Philadelphia’s self-defeating “soda tax” was imposed to raise money for pre-K, parks, recreation and Rebuild, justified because sugar is bad for you. This money was for the children. Of course.
The tax on sugary beverages actually fell on about 4,000 items — including items like diet soda that contain no sugar.
Guess what?
Sales went down. And they keep going down.
Not for nothing, after the tax was imposed, the city controller reported that a sizable chunk went to the city’s general fund, which was contradictory to its stated goals. Can you say bait and switch?
When the tax was enacted, it was projected to generate about $91 million a year. Can you say pipe dream?
Mayor Cherelle Parker’s just-released five-year budget plan shows revenue from the tax going down, down, down. (See chart at top of story.) $65.7 million in fiscal year 2025, dropping to $61.2 million in fiscal year 2030. Why? Because the tax does to sales what a python does to a goat.
Don’t believe me? In 2020, University of Pennsylvania researchers found a 38.9 percent sales drop in the taxed beverages. Researchers called it a “win-win” — more revenue for the city and less soda being consumed.
Except the research did not prove less soda consumption. It proved less soda being bought in the city. It did not measure soda sales in the surrounding counties.
On the health front, an Inquirer headline last November claimed there were health benefits to the city, but the text of the story threw cold water on that claim.
To quote the story: “The study found ‘limited evidence’ that BMIs [Body Mass Indexes] and the prevalence of obesity decreased in the city three years after the implementation of the tax.”
So much for health benefits.
No health benefits, diminishing economic benefits.

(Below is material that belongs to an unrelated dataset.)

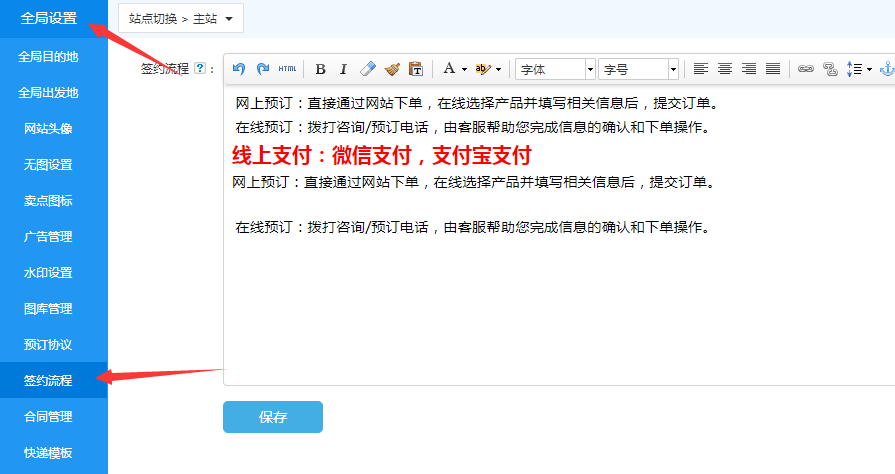Image resolution: width=895 pixels, height=474 pixels.
Task: Select 预订协议 from the sidebar menu
Action: pos(48,344)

The tax has failed to meet expectations by key measures.
A final word about Parker’s budget: She proposed a $1 increase in parking meter hourly fees in Center City, from $3 to $4.

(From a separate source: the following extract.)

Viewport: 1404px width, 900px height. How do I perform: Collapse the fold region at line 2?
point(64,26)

For the School District. For the children. Of course.
Stu Bykofsky’s work may be found at StuBykofsky.com, where this piece was originally published.
Stu, I’ve been reading your stuff since a high school kid in 1990s in the Inky. You were against the soda tax?!? That is very Sus; doesn’t seem very Stu.
Let’s skip to the real questions: How are the categories “Other”, “Smokeless Tabaco” and “Construction Impact” all less than $4K? What is “Other?” What the heck is going on in Philly?!?!
I remember when the Axe Throwing guy in KOP went bananas about a 10% entertainment tax. He said the mob only charged him 7.5% in NJ… true story. Philly is only collecting less than $50K for Amusement/ entertainment tax? Don’t they have Casinos in Philadelphia? These numbers are suspect.
Hello Mike – one correction to your comment – the numbers are all in 000s so it’s $44 million from the amusement tax for Philly in FY25 going up to $52 million in FY 30.